> **PROVIDED INFORMATION**:
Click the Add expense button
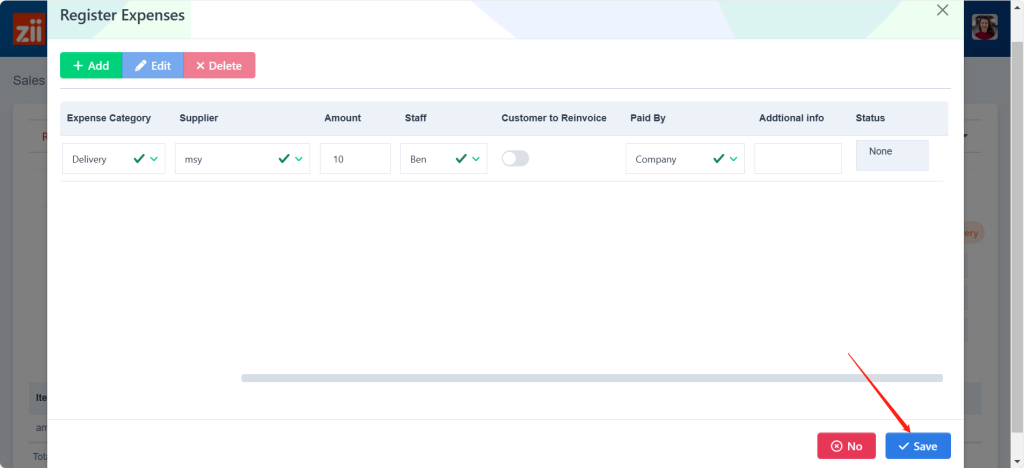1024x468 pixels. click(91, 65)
--
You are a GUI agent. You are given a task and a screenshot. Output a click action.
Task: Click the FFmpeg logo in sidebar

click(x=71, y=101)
* * *
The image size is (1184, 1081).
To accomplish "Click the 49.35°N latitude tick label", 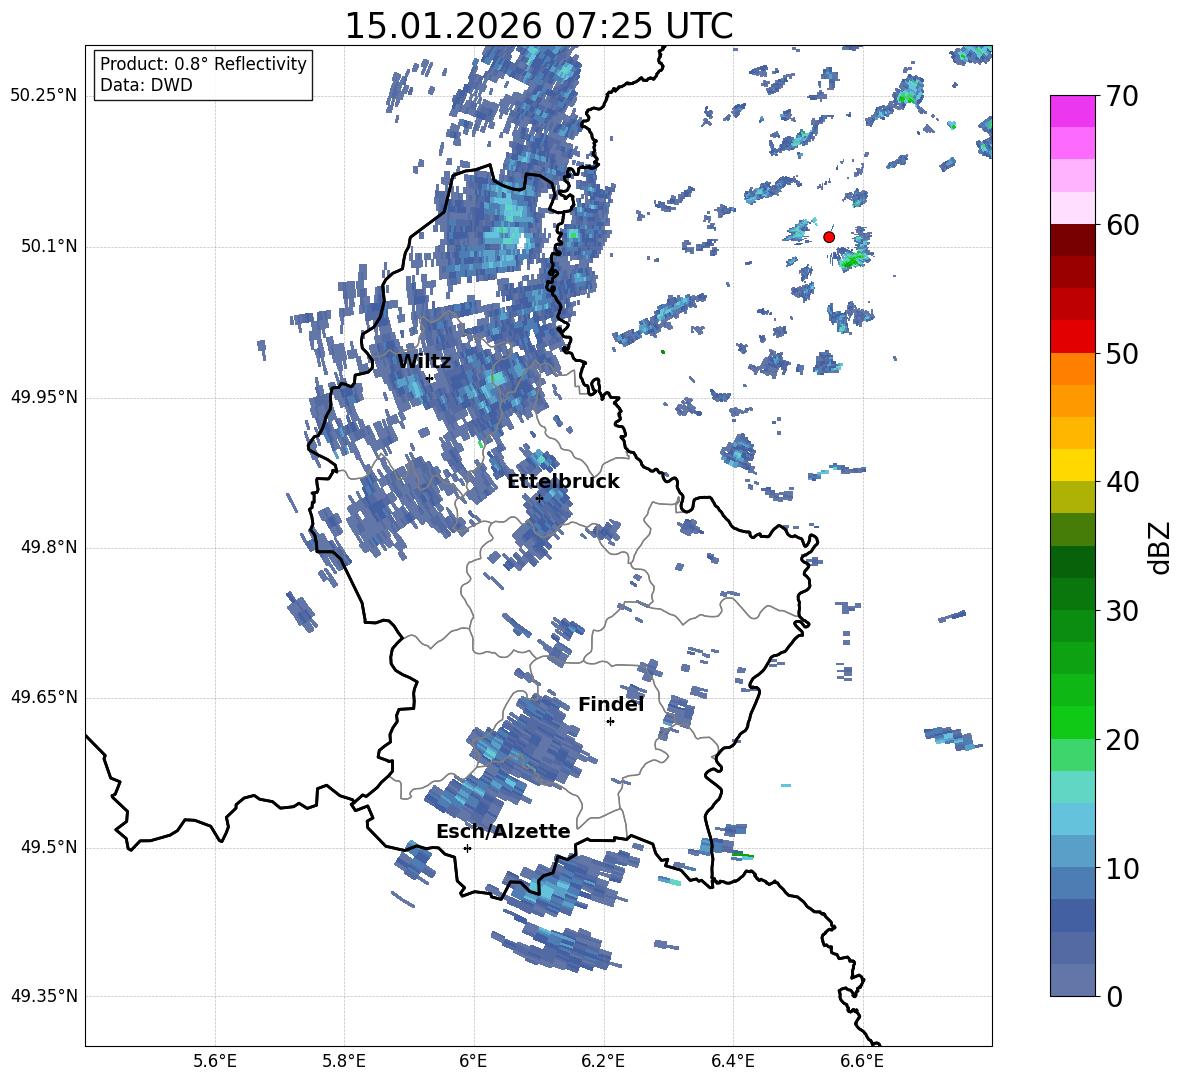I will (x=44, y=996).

> **WORK TO DO**: Put the data from the line with "You are a GUI" up to and including the line with "click(x=71, y=101)" into a Markdown table with the columns Row and Line. Number each row and leave out blank lines.

> **THE REPLY**:
| Row | Line |
|---|---|
| 1 | You are a GUI agent. You are given a task and a screenshot. Output a click action. |
| 2 | Task: Click the FFmpeg logo in sidebar |
| 3 | click(x=71, y=101) |